Thursday, April 25, 2013

Will the H7N9 Avian Flu Spread to People Outside Mainland China?

High-risk areas might include Shandong province (where the first case of 104 among humans was reported April 23) and a belt extending around the Bohai sea to Liaoning province in the north. But cases beyond China might be just a matter of time


Flight routes map CLICK MAP FOR DATA: Flight routes from the outbreak regions would quickly carry any human-transmissible virus to huge population centers in Europe, North America and Asia. Estimated numbers of people residing within two hours' travel time of destination airport calculated using gridded population-density maps and a data set of global travel times. Image: A. J. Tatem, Z. Huang and S. I. Hay (2013). Unpublished data. (A.J.T., University of Southampton, UK; Z.H., University of Florida, Gainesville; S.I.H., University of Oxford, UK.)

Scientists do not yet fully understand how the H7N9 avian influenza virus is spreading in China, or why the pattern of sporadic human cases looks like it does. But mapping the risks of known factors in the past geographical spread of avian flu viruses and human infections might provide some clues.

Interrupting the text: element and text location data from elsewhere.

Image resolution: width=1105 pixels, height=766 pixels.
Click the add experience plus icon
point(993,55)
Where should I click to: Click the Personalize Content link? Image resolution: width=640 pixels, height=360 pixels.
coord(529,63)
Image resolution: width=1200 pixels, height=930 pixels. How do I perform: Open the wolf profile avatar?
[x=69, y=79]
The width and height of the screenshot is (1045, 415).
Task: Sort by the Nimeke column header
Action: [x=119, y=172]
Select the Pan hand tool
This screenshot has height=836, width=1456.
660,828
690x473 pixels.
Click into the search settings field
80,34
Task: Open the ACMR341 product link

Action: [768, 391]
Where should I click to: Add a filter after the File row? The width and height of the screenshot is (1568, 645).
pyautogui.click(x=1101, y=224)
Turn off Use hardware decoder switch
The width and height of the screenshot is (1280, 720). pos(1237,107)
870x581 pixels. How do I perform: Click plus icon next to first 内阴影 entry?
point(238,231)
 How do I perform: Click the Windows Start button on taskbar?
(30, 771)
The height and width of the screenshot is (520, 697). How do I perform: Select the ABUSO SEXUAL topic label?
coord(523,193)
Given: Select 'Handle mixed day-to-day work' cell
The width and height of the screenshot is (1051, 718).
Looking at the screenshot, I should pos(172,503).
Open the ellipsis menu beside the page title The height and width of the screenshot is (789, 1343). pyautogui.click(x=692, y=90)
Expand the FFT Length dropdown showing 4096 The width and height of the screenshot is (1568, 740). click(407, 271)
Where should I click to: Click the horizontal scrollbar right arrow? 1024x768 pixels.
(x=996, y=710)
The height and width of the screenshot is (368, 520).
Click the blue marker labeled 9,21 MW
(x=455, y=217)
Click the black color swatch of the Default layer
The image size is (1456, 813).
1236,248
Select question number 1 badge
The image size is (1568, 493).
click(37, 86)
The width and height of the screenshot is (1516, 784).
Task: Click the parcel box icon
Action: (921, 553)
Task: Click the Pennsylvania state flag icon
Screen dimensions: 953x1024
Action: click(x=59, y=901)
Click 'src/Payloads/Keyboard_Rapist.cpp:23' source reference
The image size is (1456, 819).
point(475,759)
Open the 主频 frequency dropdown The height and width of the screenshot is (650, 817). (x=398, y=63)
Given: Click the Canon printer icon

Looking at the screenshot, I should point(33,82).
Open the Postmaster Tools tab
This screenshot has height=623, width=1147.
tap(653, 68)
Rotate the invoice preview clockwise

The first known cases of human infection with H7N9 were reported in China on 31 March, with two cases in Shanghai on the eastern seaboard and one in the neighboring province of Anhui. As of 22 April, the World Health Organization (WHO) has tallied 104 confirmed cases, including 21 deaths, and the virus has expanded its geographical range to neighboring Jiangsu and Zhejiang provinces, as well as Beijing in the north and Henan in the center of the country.

On 23 April, China's state news agency, Xinhua, reported a 36-year-old man in serious condition in the city of Zaozhuang, midway between Shanghai and Beijing ? the first case from Shandong province (not shown on map). The biggest number of cases has been reported in Shanghai, with 32, and Hangzhou in Zhejiang province, with 27; Huzhou in Zhejiang province has reported 10 cases, as has Nanjing in Jiangsu province.

To stem the current surge of human cases, scientists must identify the sources of the virus, and the route by which it infects humans. Birds at live markets have been suspected as one source, but tens of thousands of tests in poultry and other animals elsewhere have so far failed to turn up significant levels of the virus.

It is far from easy to devise effective ways to sample birds and animals for testing in a country with some 6 billion domestic birds and 0.5 billion pigs ? not to mention a vast population of wild birds, including many migratory species. Although the risk factors for the spread of H7N9 are not known, voluminous research on its cousin, the H5N1 virus that has caused 622 confirmed cases and 371 deaths since 2003, may help inform analyses. This, in turn, would help scientists and health officials to target their surveillance and control efforts.

For H5N1, researchers integrate large data sets that combine information on many potentially important factors, such as poultry trade routes, the numbers of birds being transported, the distribution of live-bird markets and their supply routes, waterfowl numbers, land use and human population densities. To these, they add the distribution of H5N1 cases in poultry, and as well as positive H5N1 results from active surveillance in markets.

Marius Gilbert, a co-author of one such study published in PLoS Pathogens in 2011 paper, and an expert in the epidemiology and ecology of avian flu viruses at the Free University of Brussels, says that although the risk factors for H7N9 may be different, given the current dearth of information, H5N1 risk maps are probably a good starting point for identifying areas most at risk.

Indeed, when human cases of H7N9 are overlaid on a risk map that Marius and his co-authors supplied to Nature, they seem to fall within the highest risk areas for H5N1. The map suggests that high-risk areas for H7N9 might include Shandong province (which reported its first case on 23 April) and a belt extending around the Bohai Sea to Liaoning province in the north.

Gilbert was one of more than 30 international experts who gathered at the Food and Agriculture Organization of the United Nations in Rome for a two-day meeting last week to discuss the current H7N9 outbreaks. At that meeting, he says, risk modeling and mapping were discussed as one means to devise targeted surveillance. Such information could also be used to help to modify farming and trade practices to reduce the risk of human exposure to the virus. As more is learned about H7N9, such models can be further refined.